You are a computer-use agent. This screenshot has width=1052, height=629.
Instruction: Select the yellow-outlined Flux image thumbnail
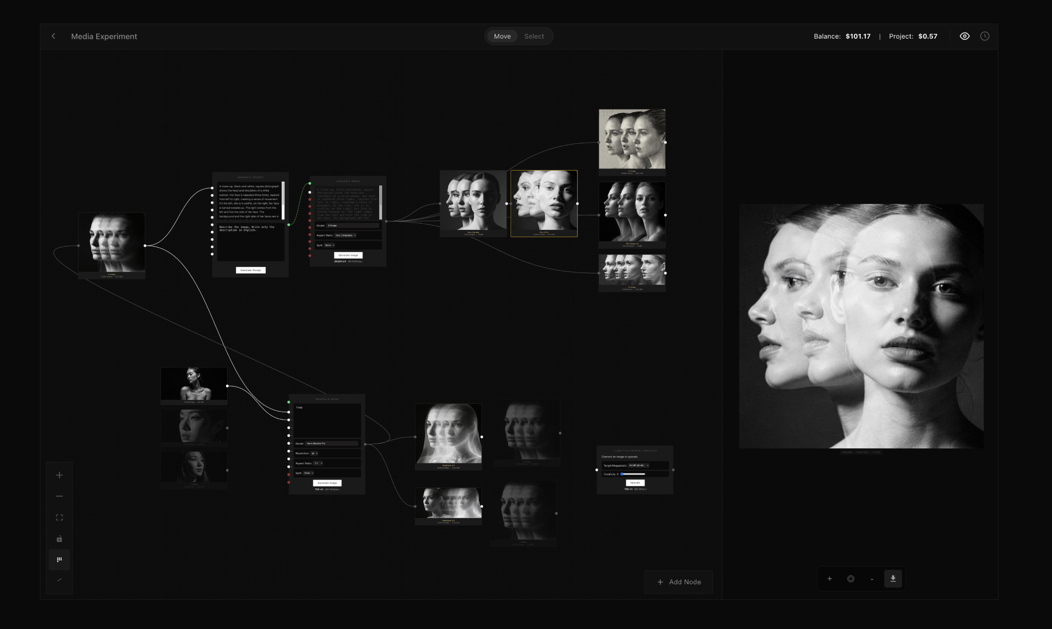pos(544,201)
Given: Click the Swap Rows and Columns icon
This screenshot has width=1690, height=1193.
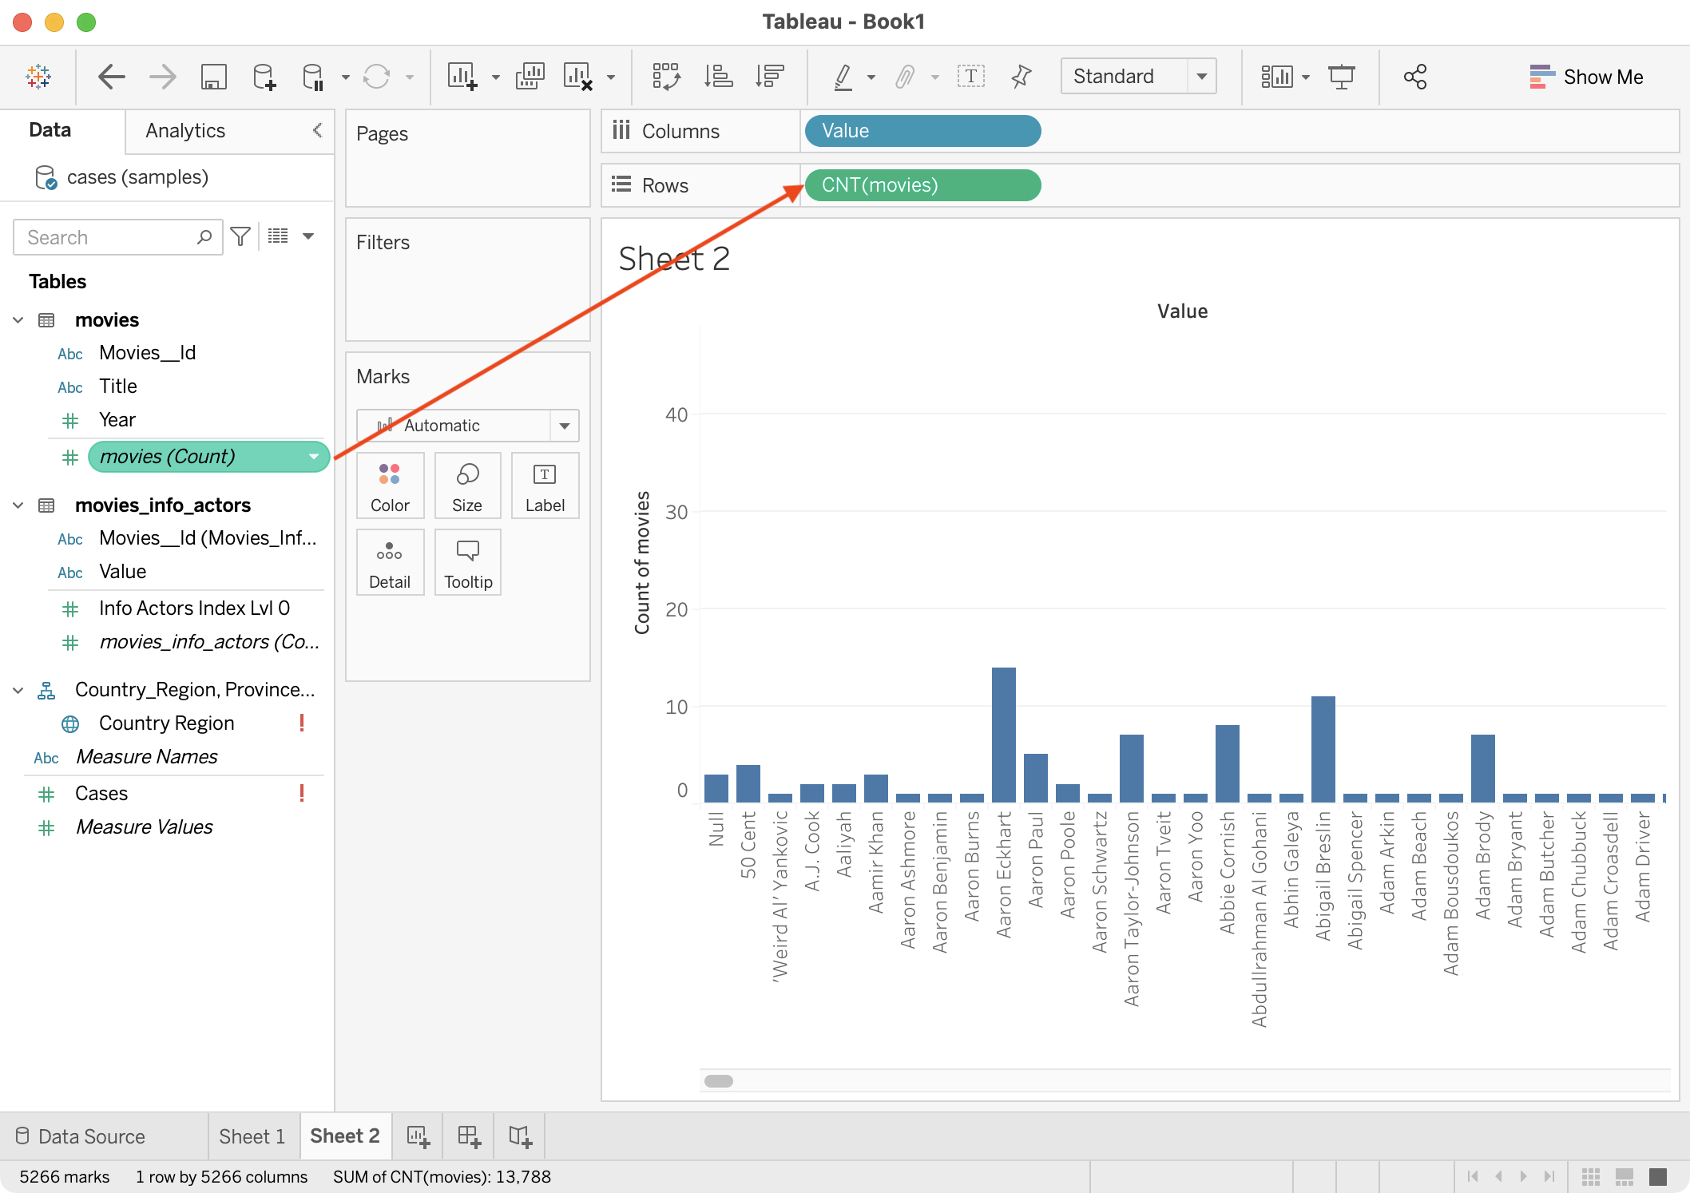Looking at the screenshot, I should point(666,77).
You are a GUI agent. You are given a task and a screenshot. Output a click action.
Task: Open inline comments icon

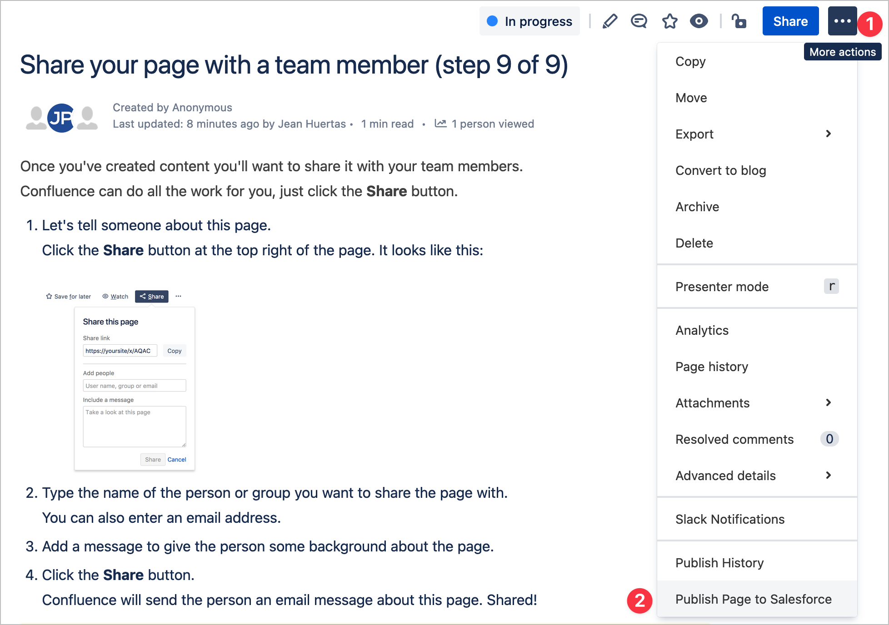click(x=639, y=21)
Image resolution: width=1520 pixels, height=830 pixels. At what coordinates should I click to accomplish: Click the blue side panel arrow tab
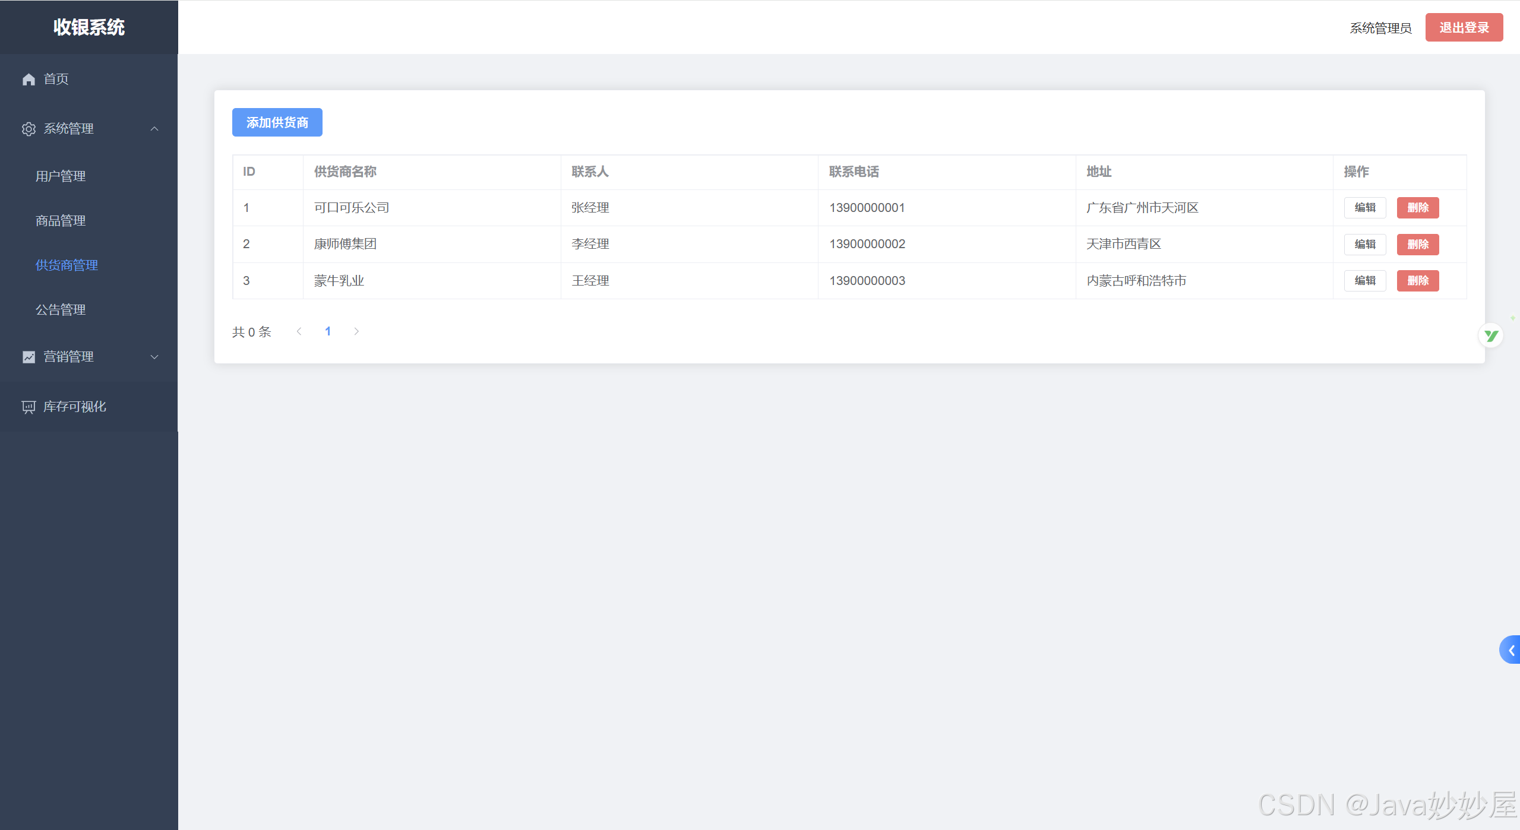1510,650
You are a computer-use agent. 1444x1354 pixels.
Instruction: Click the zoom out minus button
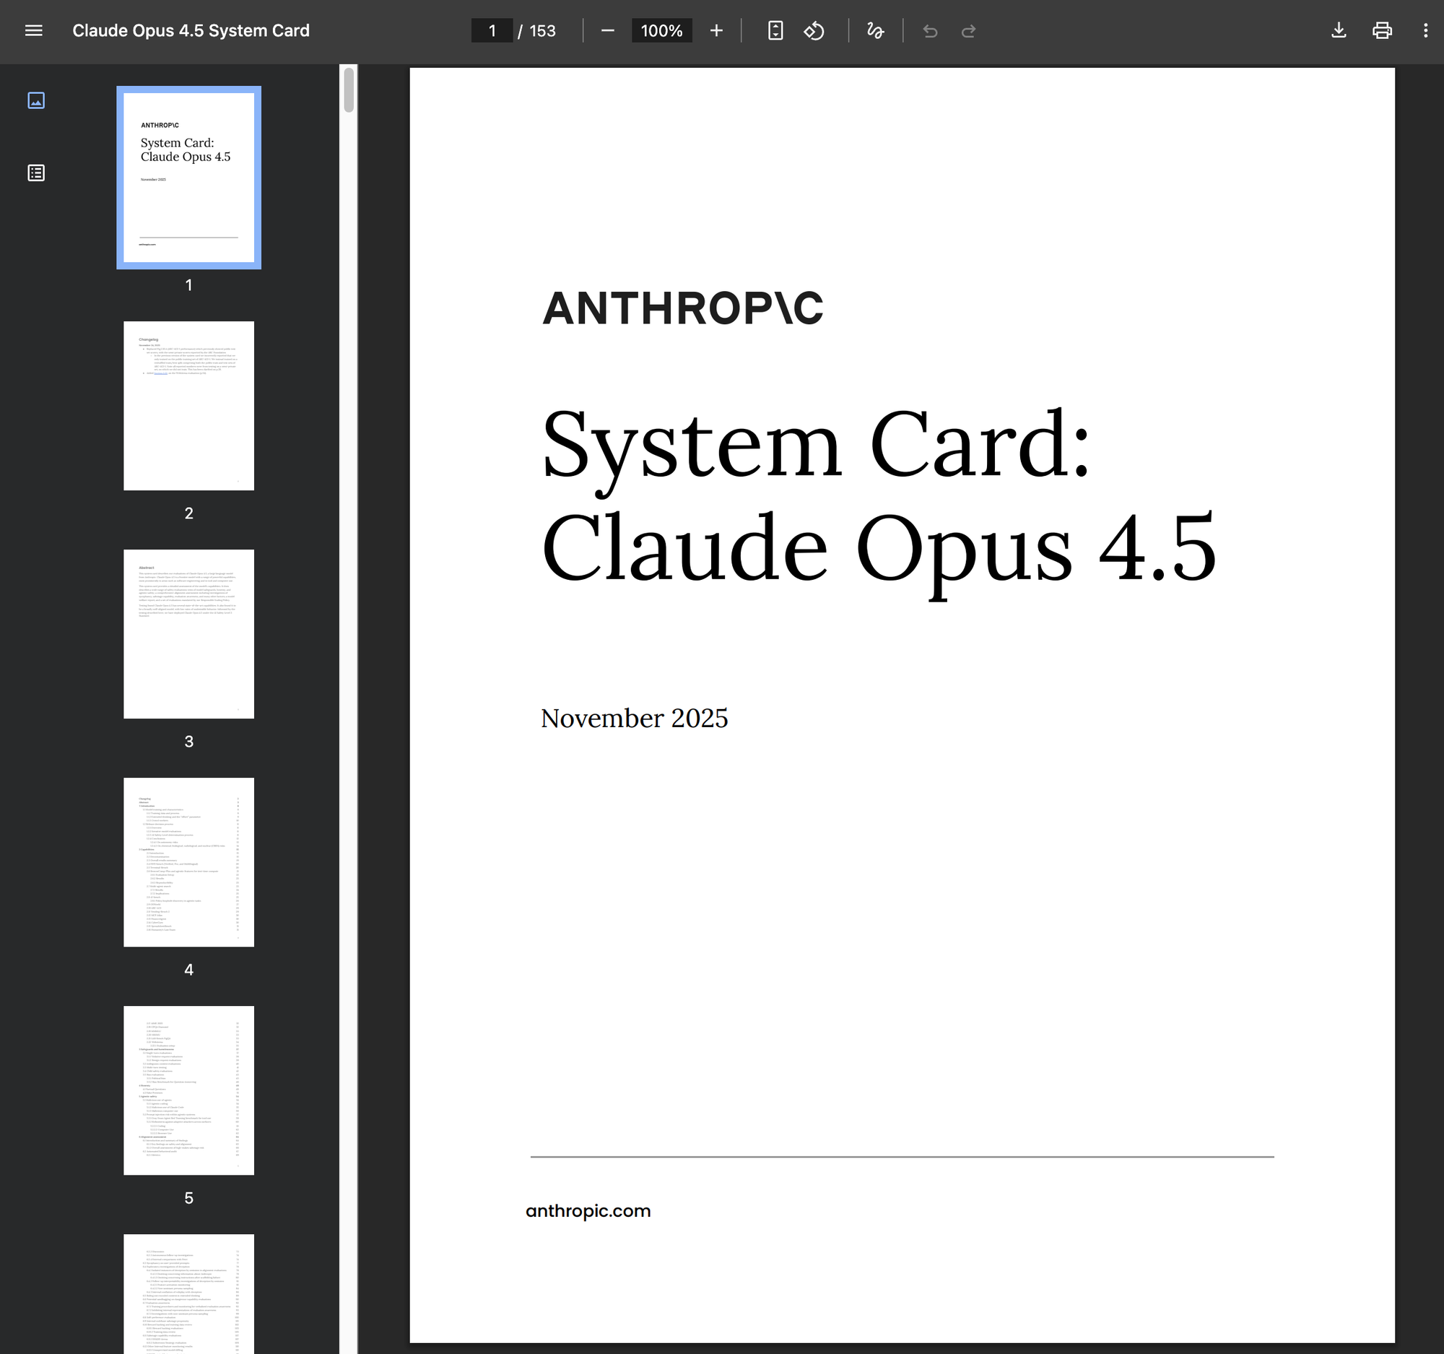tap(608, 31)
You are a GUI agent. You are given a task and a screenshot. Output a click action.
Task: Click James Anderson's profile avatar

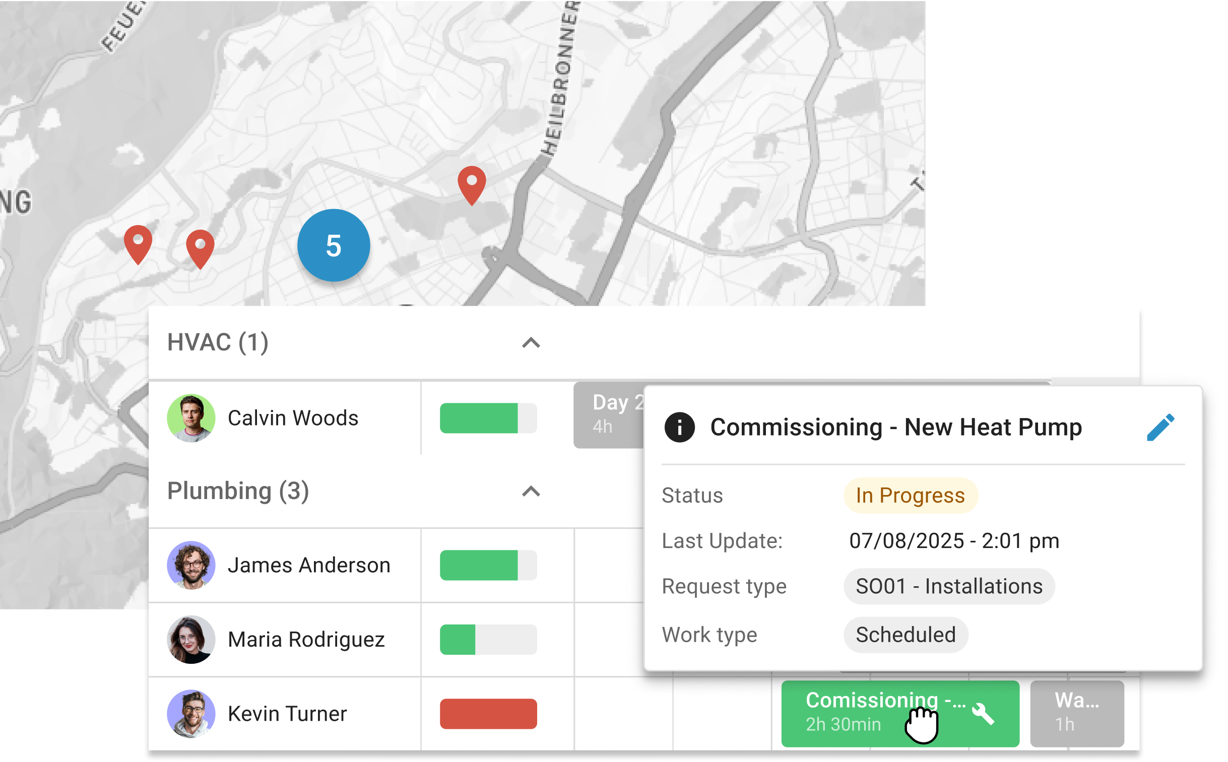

═══

- _WHAT YOU NEED TO DO_:
Your reply should hold every line of the material, unaltered, and not one picture.

- _ANSWER TO THE EXERCISE_:
You are a computer-use agent. This screenshot has width=1052, height=629.
Instruction: Select the yellow-outlined Flux image thumbnail
pos(544,201)
Given: Click the Swap Rows and Columns icon
This screenshot has width=1690, height=1193.
Looking at the screenshot, I should point(666,77).
You are a GUI agent. You are given a task and a screenshot. Output a click action.
Task: Open inline comments icon

click(x=639, y=21)
Image resolution: width=1520 pixels, height=830 pixels. At what coordinates should I click to accomplish: Click the blue side panel arrow tab
1510,650
You are a computer-use agent. 1444x1354 pixels.
Instruction: Click the zoom out minus button
tap(608, 31)
You are a GUI agent. You are given a task and a screenshot. Output a click action.
Task: Click James Anderson's profile avatar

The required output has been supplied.